Sitting between microwaves and infrared light on the electromagnetic spectrum, terahertz radiation is relatively low energy and can penetrate materials such as clothing, wood, plastic and ceramics. Its unique qualities make it an attractive candidate for imaging, but the ability to produce and control terahertz waves has lagged behind technology for radio, microwave and visible light.
Recently, researchers have made rapid progress on technology to produce terahertz QCLs. The thin layers of material in a quantum cascade laser give it the valuable property of tunability, so the laser can be designed to emit at a chosen wavelength. The output power is also relatively high compared to other terahertz sources, notes the paper's first author Xuemin Wang of the Research Center of Laser Fusion at the China Academy of Engineering Physics.
In the new terahertz QCL, the optimal 2.9mm-long device operating at a frequency of 3.11THz has a low threshold current density of 270A/cm2 at a temperature of ∼15K. The maximum operating temperature was ∼65K in cw mode
Picture: Scanning electron microscope image of terahertz quantum cascade laser. (Credit: Wang, et al/AIP Advances.)

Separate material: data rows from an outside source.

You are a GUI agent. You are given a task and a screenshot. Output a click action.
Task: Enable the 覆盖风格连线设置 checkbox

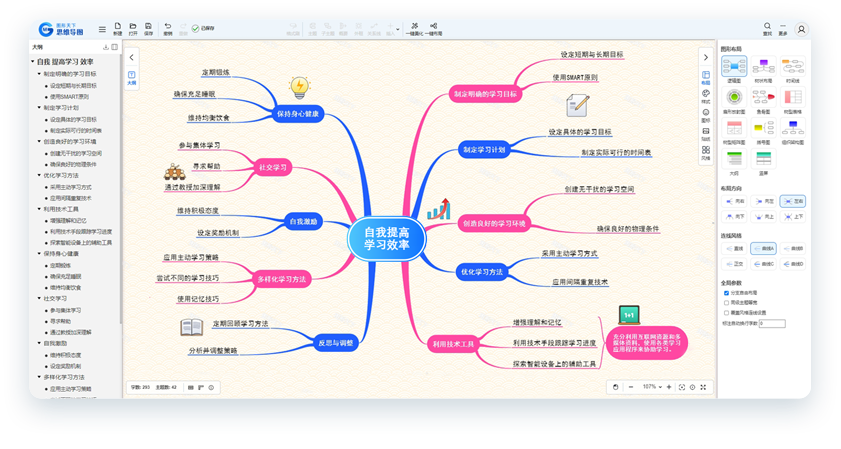[x=725, y=313]
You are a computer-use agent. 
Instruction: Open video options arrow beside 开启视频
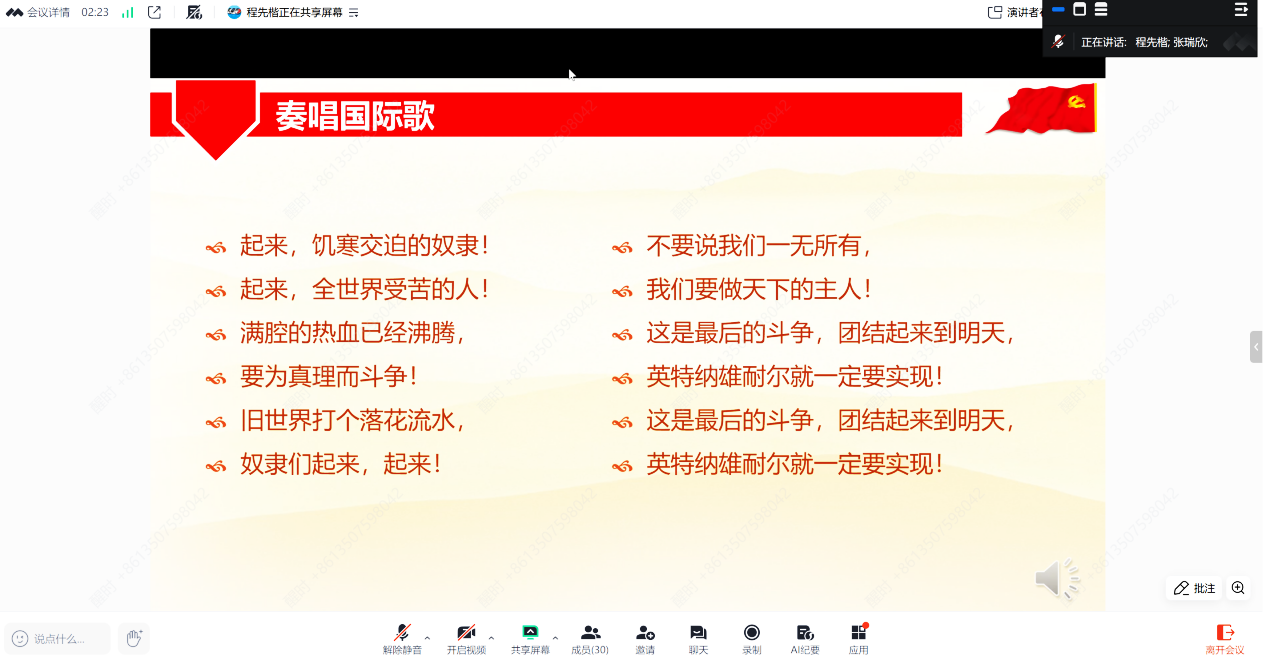pos(491,637)
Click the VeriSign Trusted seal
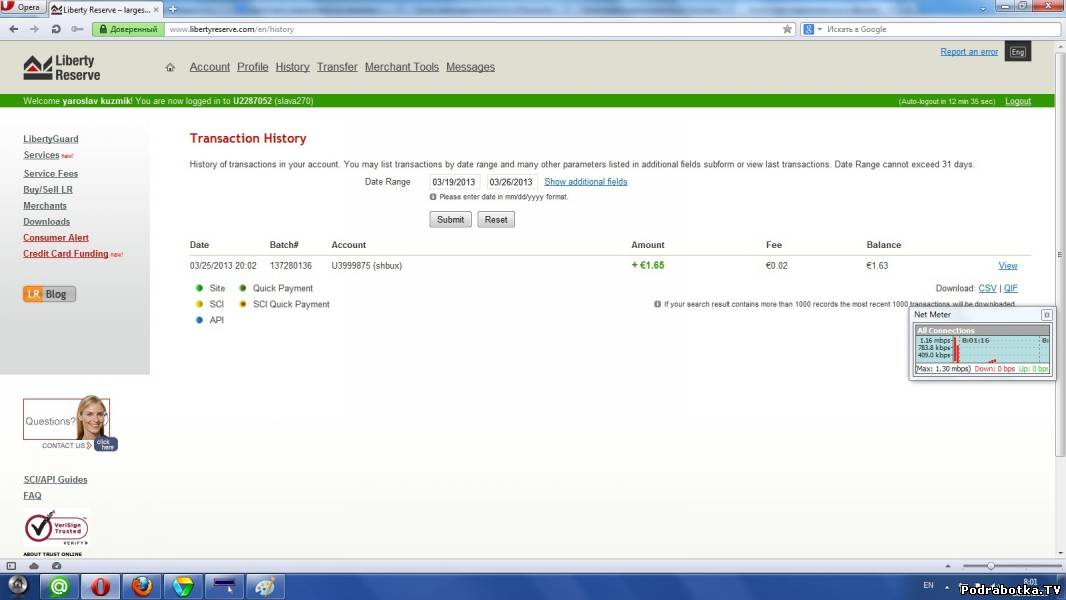Viewport: 1066px width, 600px height. (x=56, y=528)
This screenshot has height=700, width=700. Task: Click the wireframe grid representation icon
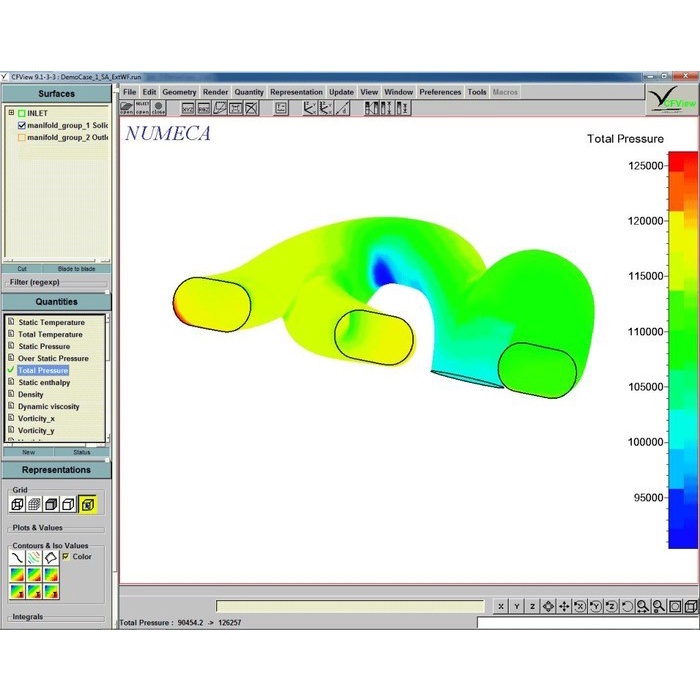[x=17, y=504]
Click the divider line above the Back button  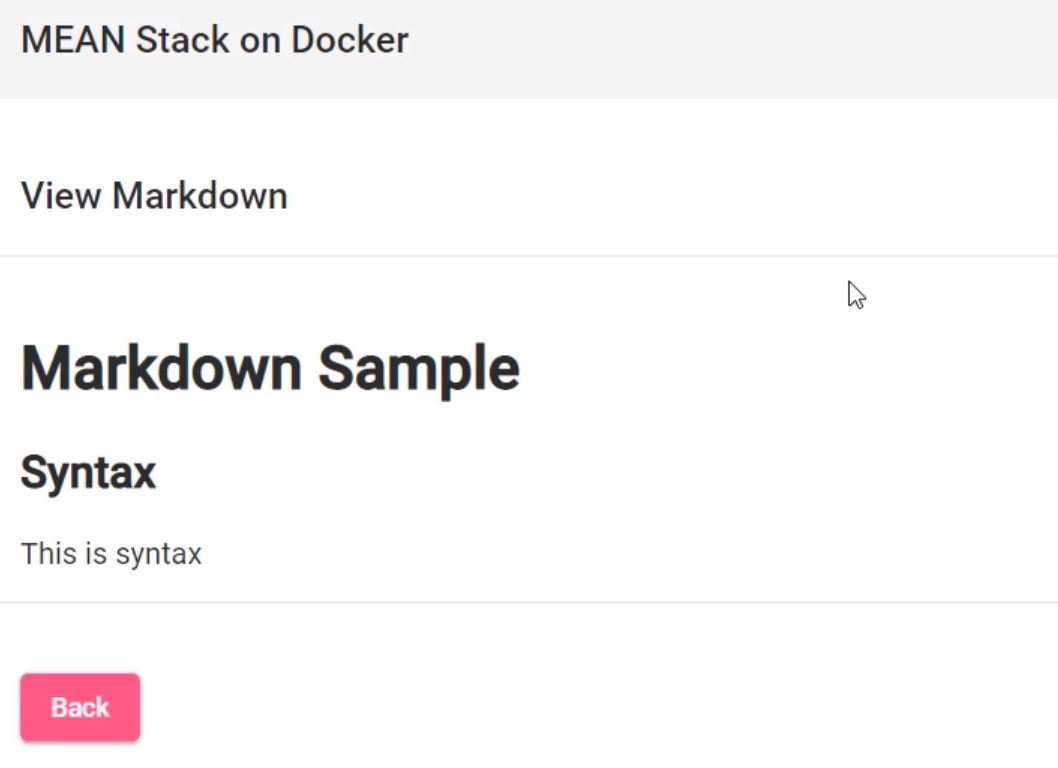529,602
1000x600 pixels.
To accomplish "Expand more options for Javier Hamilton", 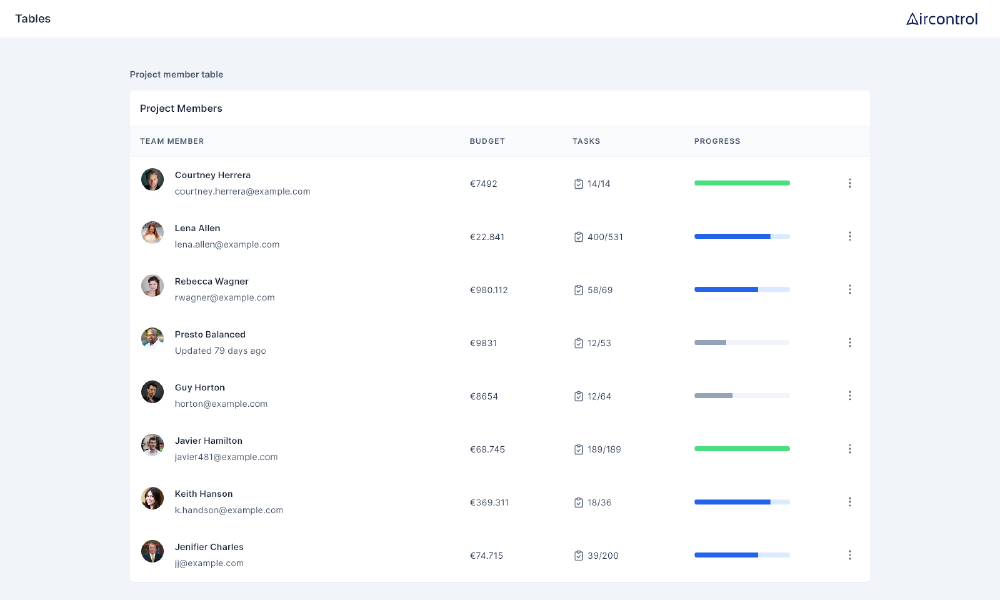I will [849, 448].
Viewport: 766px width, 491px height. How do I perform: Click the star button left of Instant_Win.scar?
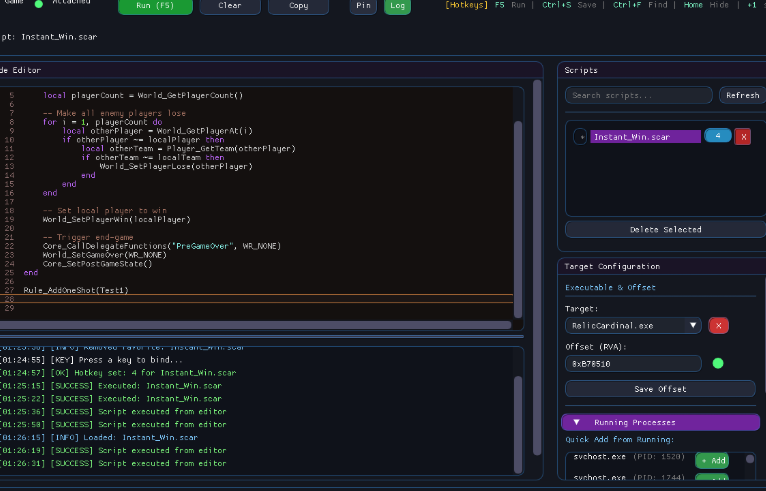580,137
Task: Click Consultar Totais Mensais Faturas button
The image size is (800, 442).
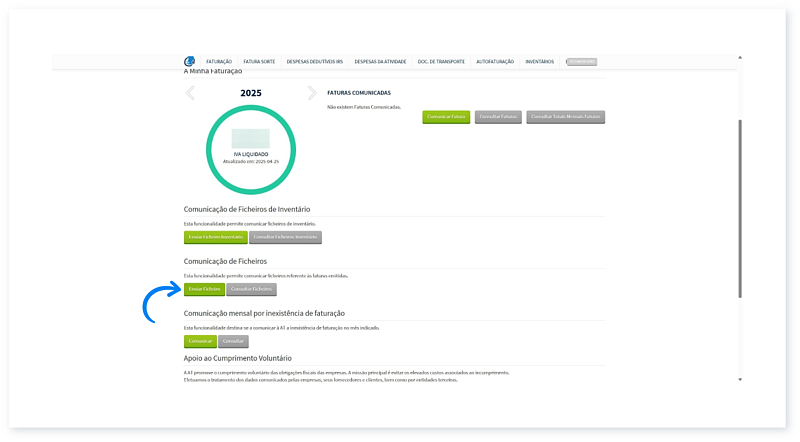Action: coord(565,117)
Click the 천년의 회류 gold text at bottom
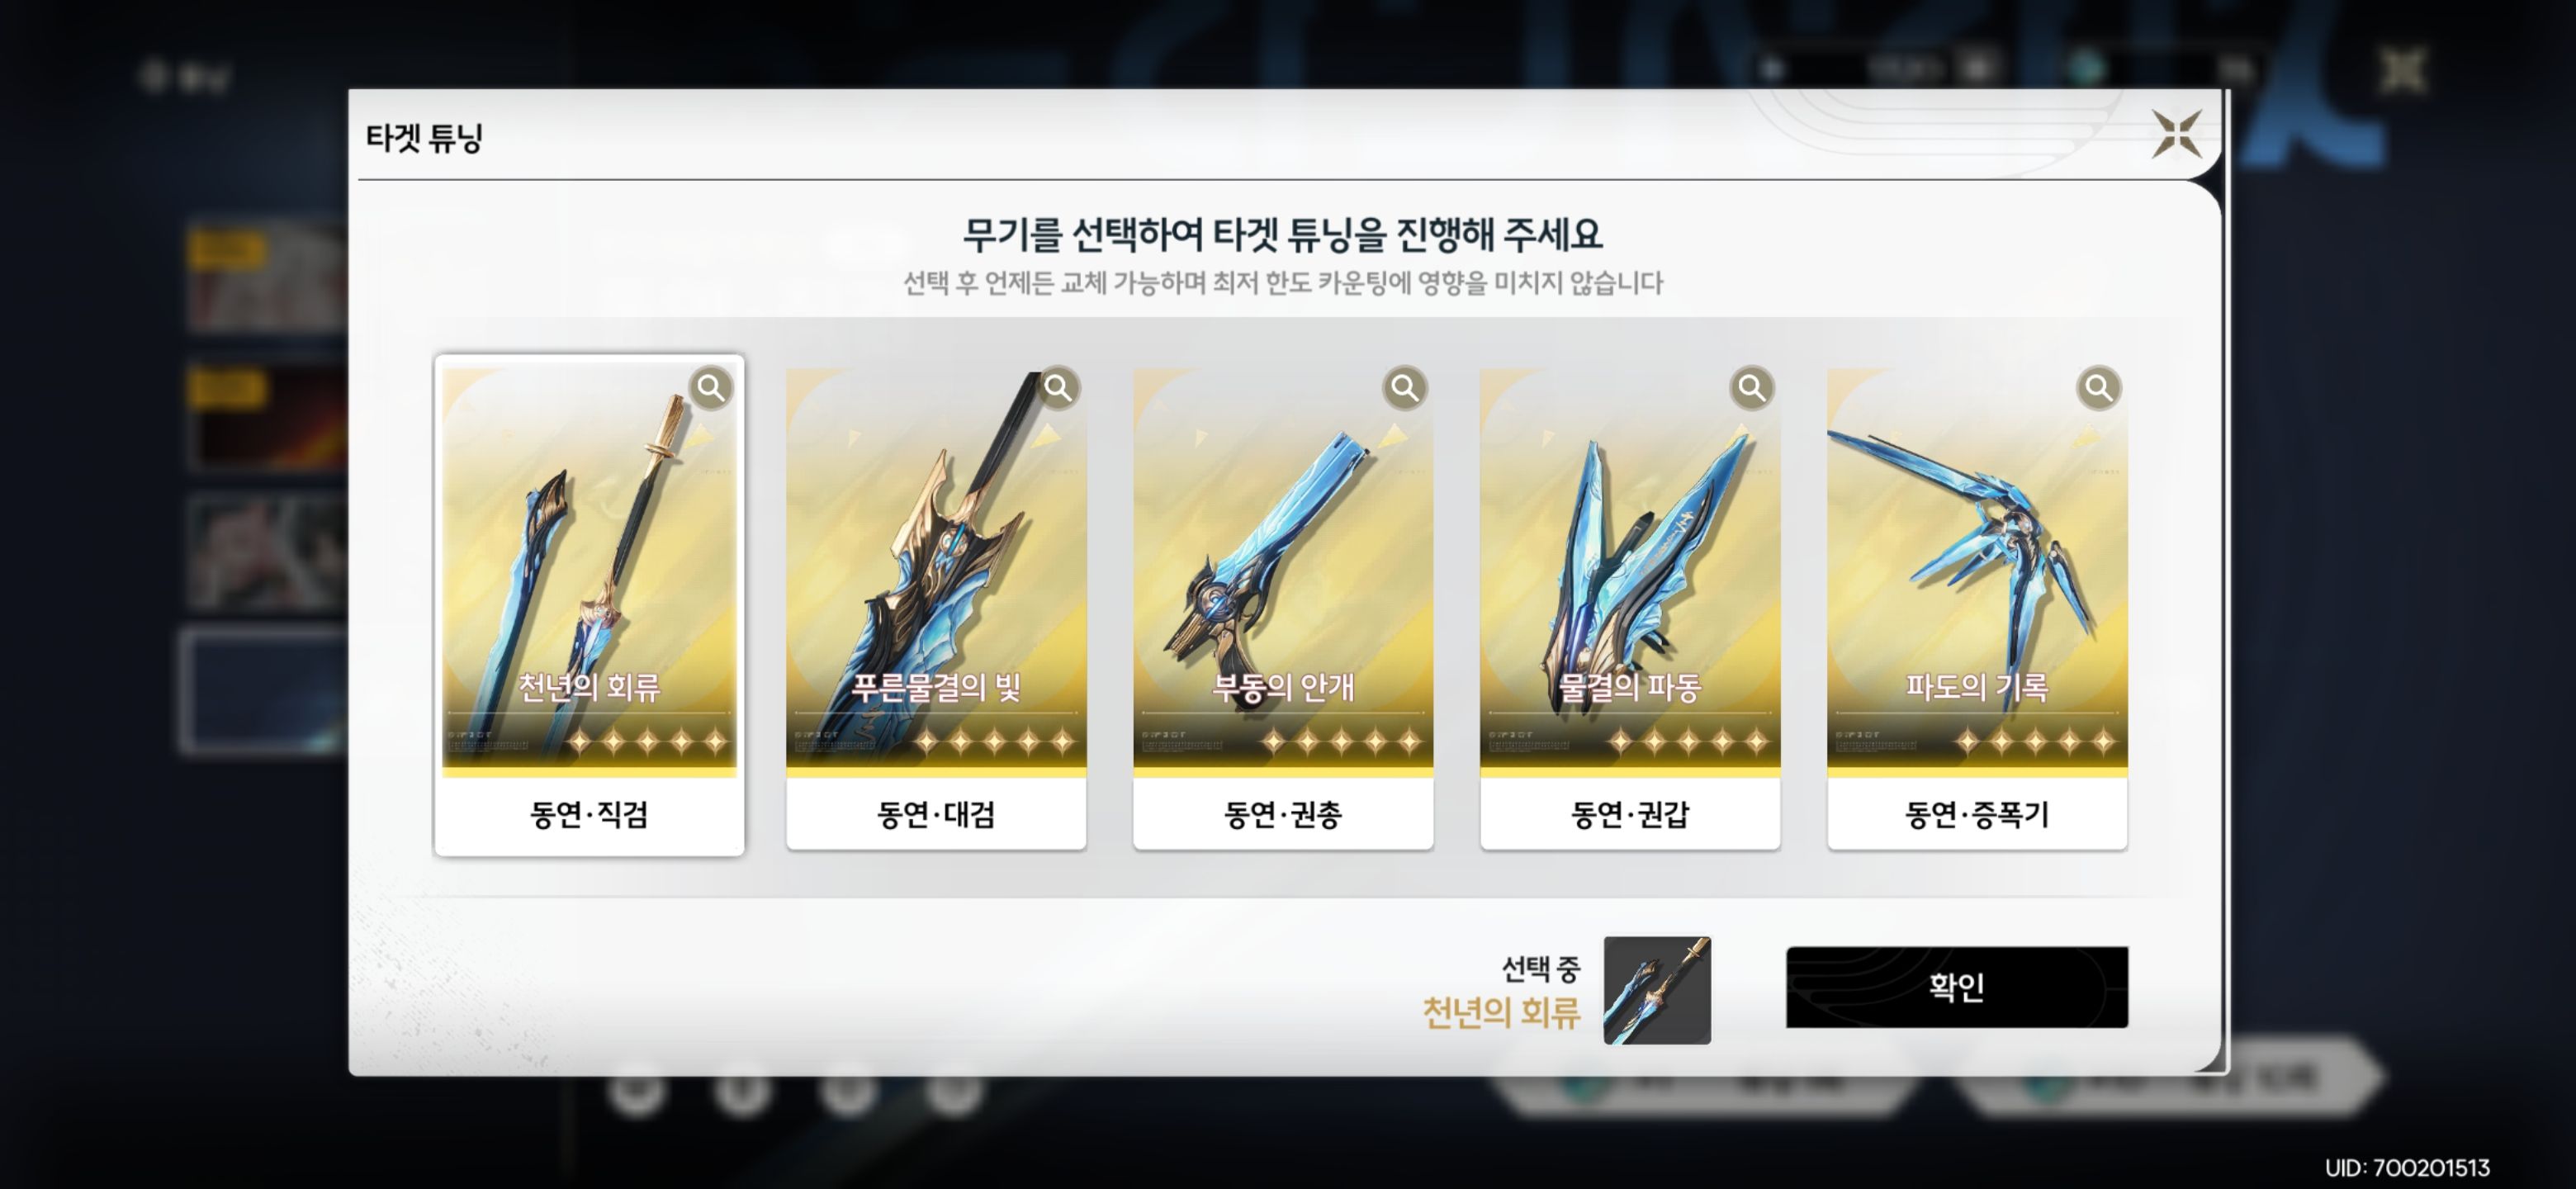Screen dimensions: 2576x1189 (x=1501, y=1013)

The research team is now focusing on future improvements to boost terahertz QCLs output power in cw mode to more than 1W (a level that has previously been reached in terahertz QCLs operating in pulsed-wave mode). "In engineering, biomechanics and medical science, the applications require continuous-wave mode," Wang says, adding that scientists and engineers could use the new laser as a flexible source of terahertz radiation in applications including spectroscopy, medical imaging, and remote sensing. In particular, the new terahertz QCL can be used in air, which is a challenge for lower-powered lasers since particles in the air can scatter or absorb the laser light before it reaches its target.